→ EXTRACTED INFORMATION:
▼

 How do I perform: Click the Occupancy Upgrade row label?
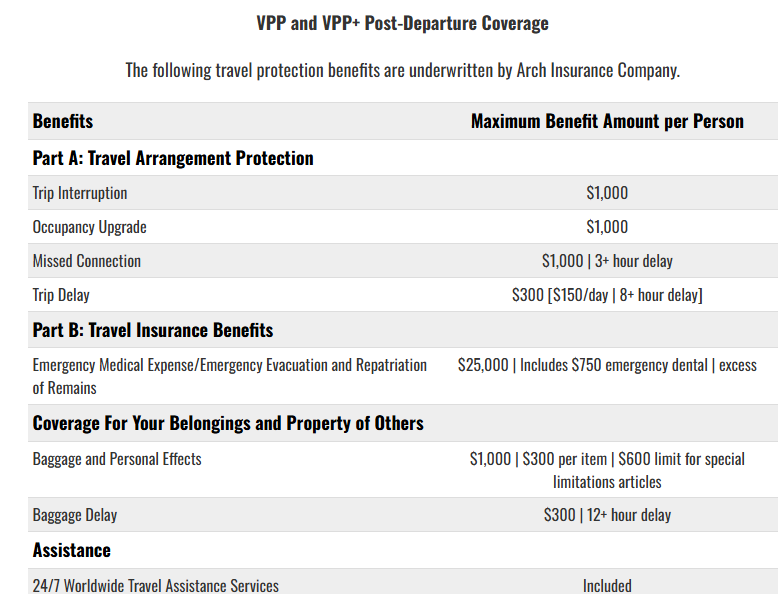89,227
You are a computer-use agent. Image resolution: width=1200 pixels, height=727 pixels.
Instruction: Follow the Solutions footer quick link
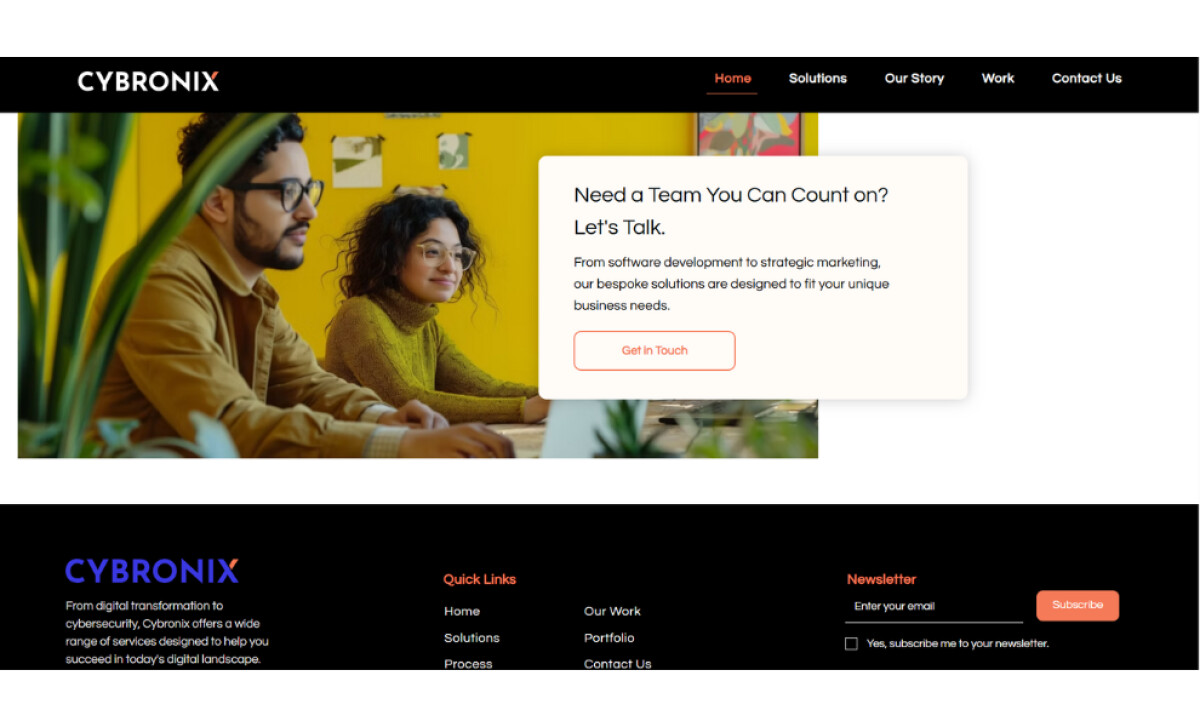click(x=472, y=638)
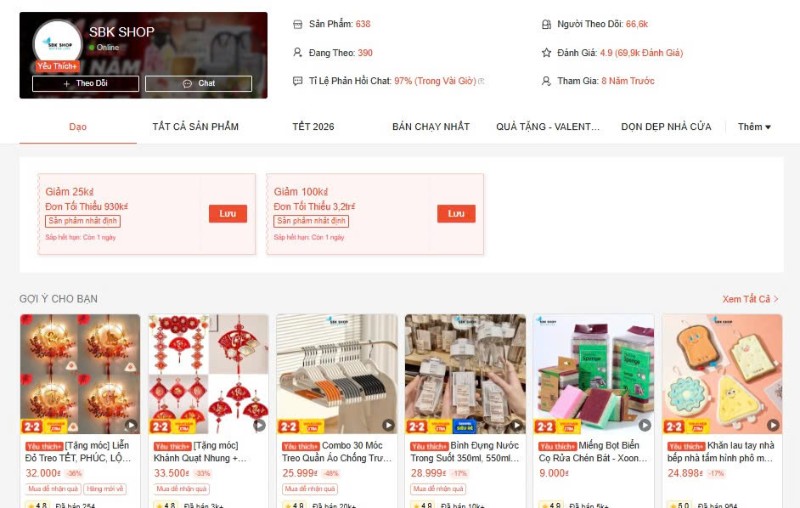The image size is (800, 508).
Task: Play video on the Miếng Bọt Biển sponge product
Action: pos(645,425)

▲
▼

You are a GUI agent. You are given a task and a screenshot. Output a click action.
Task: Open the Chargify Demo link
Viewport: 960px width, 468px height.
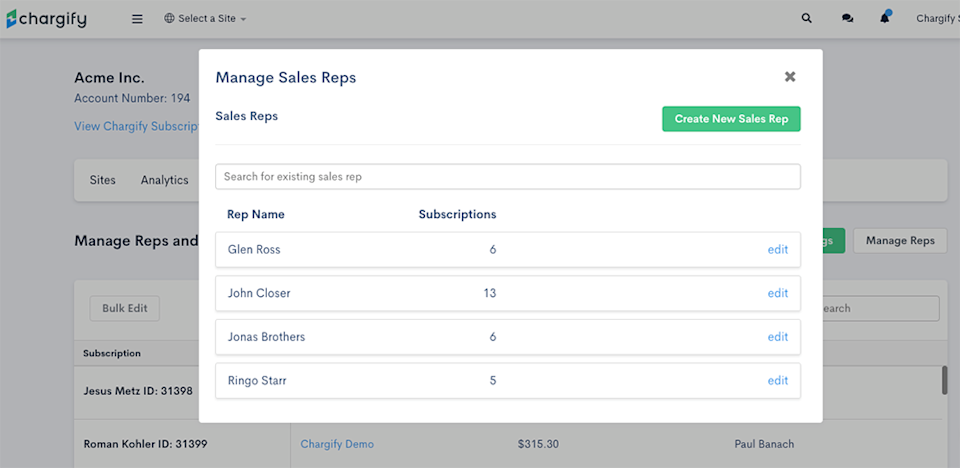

▲

→ EXERCISE: The lines of the records that contain the string "height" should be located and copied.

→ RESULT OF THE EXERCISE:
You are a computer-use agent. Image resolution: width=1200 pixels, height=727 pixels.
Viewport: 960px width, 468px height.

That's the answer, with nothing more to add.